DATA EXTRACT>
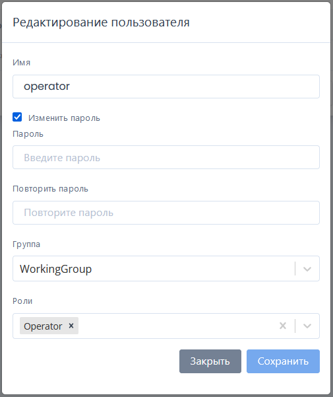
Task: Click the Введите пароль field
Action: coord(166,157)
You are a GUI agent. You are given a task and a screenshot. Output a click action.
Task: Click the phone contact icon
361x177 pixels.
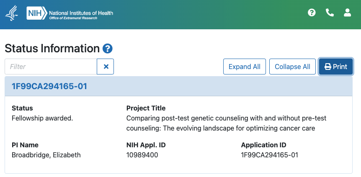(330, 13)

WORK INSTRUCTION> Pictures do not belong in your copy; restate word for word the lines from the one containing "You are a GUI" through the last line of the records above.

WRITTEN RESPONSE>
You are a GUI agent. You are given a task and a screenshot. Output a click action.
Task: Click the phone contact icon
361x177 pixels.
(330, 13)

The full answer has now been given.